Task details:
Exact copy, pictures excluded: print the lines from the one with "The height and" through the final line of the records.
(Data provided begins)
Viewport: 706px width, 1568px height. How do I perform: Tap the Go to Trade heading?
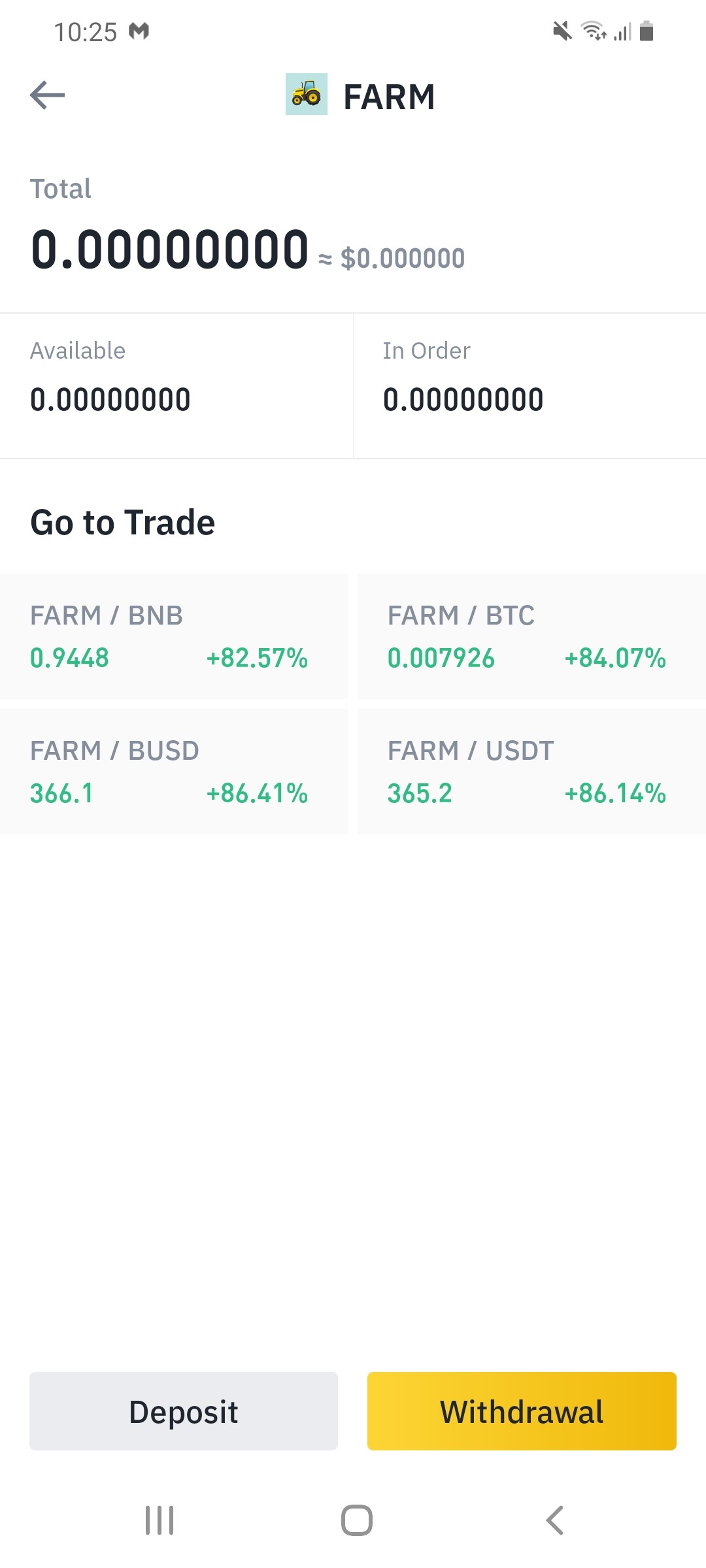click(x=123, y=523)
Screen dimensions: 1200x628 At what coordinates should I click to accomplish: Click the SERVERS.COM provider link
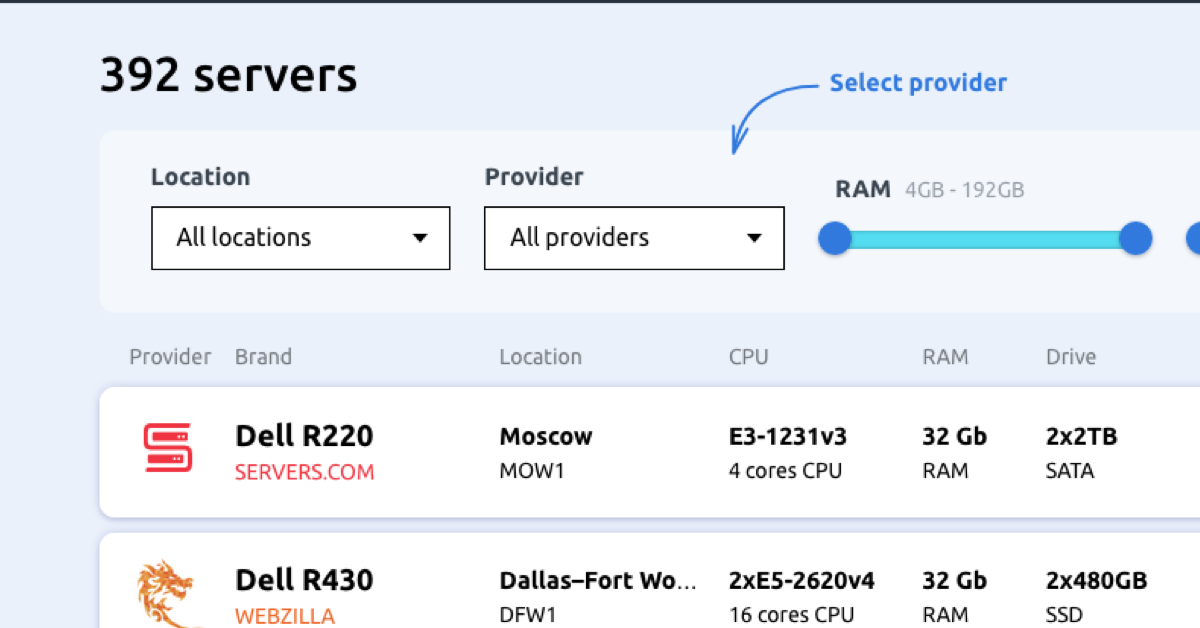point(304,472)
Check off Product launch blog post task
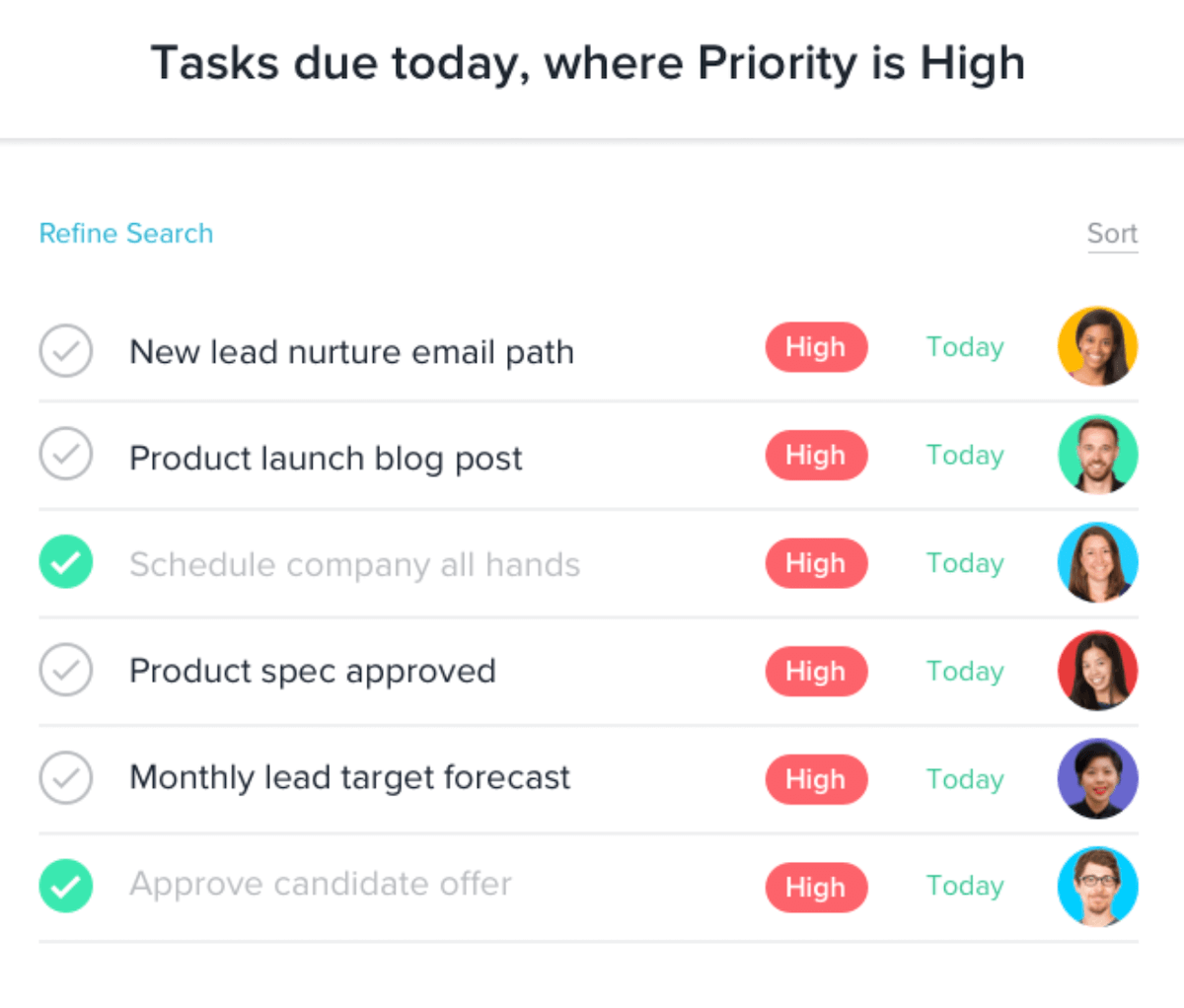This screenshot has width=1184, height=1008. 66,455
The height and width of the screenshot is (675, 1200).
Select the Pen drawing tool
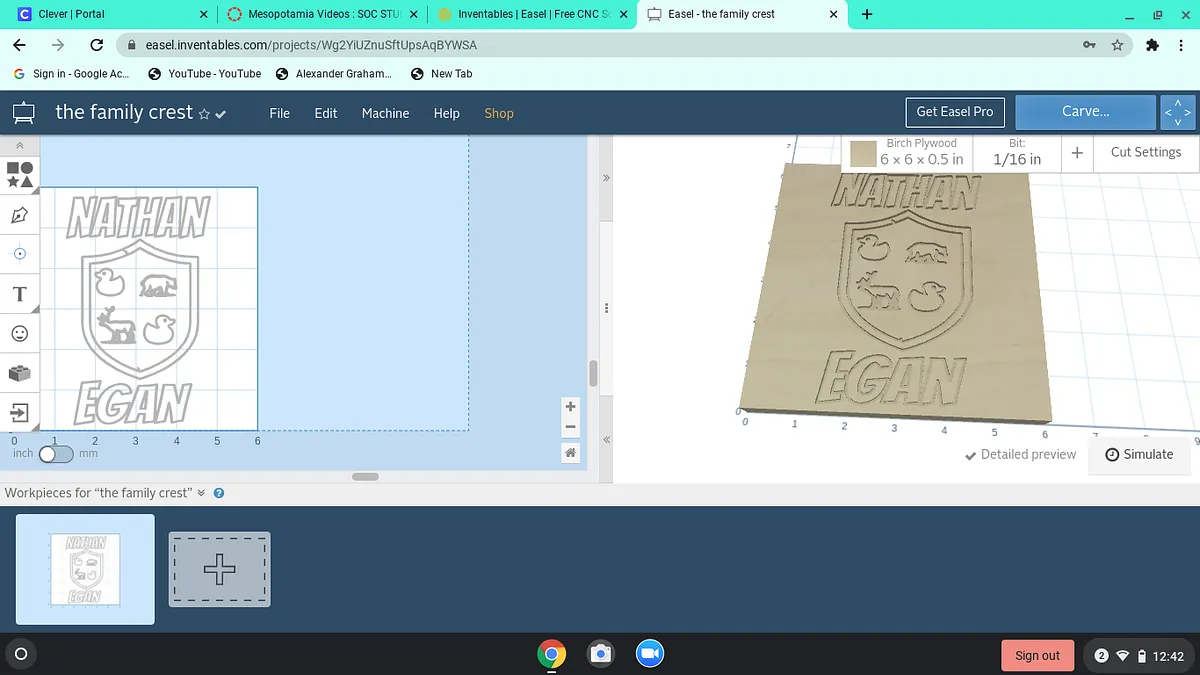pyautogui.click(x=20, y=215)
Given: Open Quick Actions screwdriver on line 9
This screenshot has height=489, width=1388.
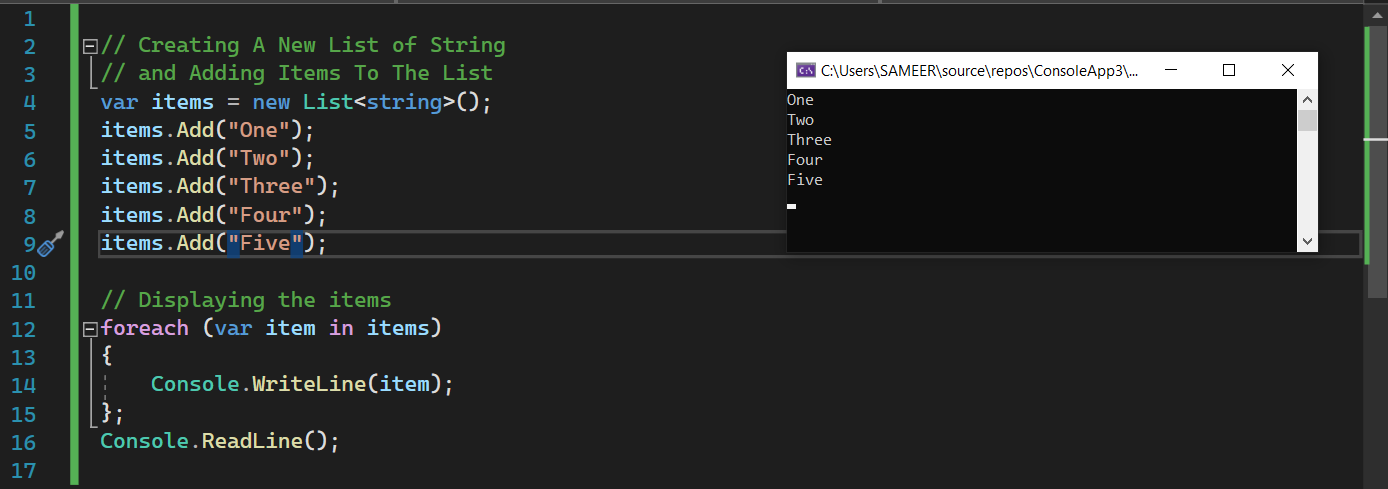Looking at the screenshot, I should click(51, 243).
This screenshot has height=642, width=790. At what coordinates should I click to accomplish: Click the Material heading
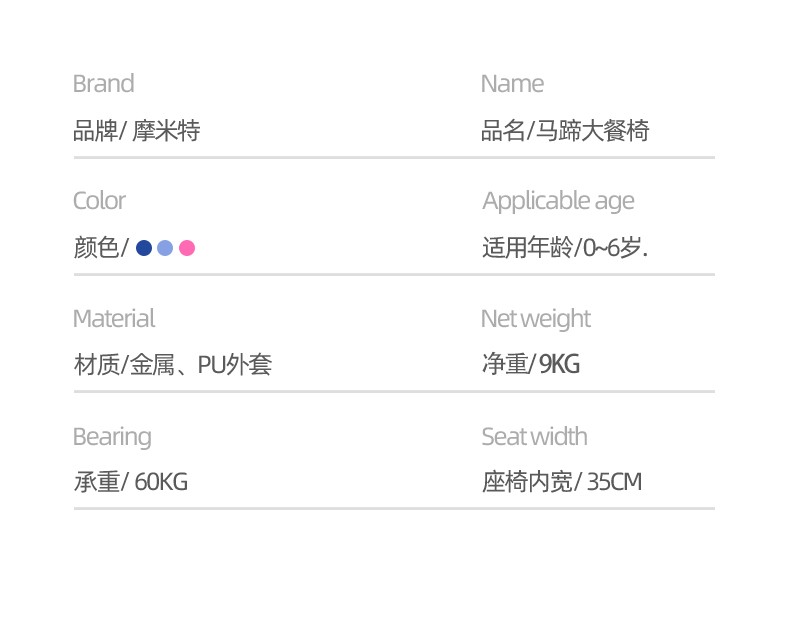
(Data provided ends)
Answer below:
The height and width of the screenshot is (675, 1200).
Select the Pen drawing tool
pyautogui.click(x=20, y=215)
Given: Open Quick Actions screwdriver on line 9
This screenshot has height=489, width=1388.
Looking at the screenshot, I should click(51, 243).
This screenshot has height=642, width=790. At what coordinates should I click to accomplish: Click the Material heading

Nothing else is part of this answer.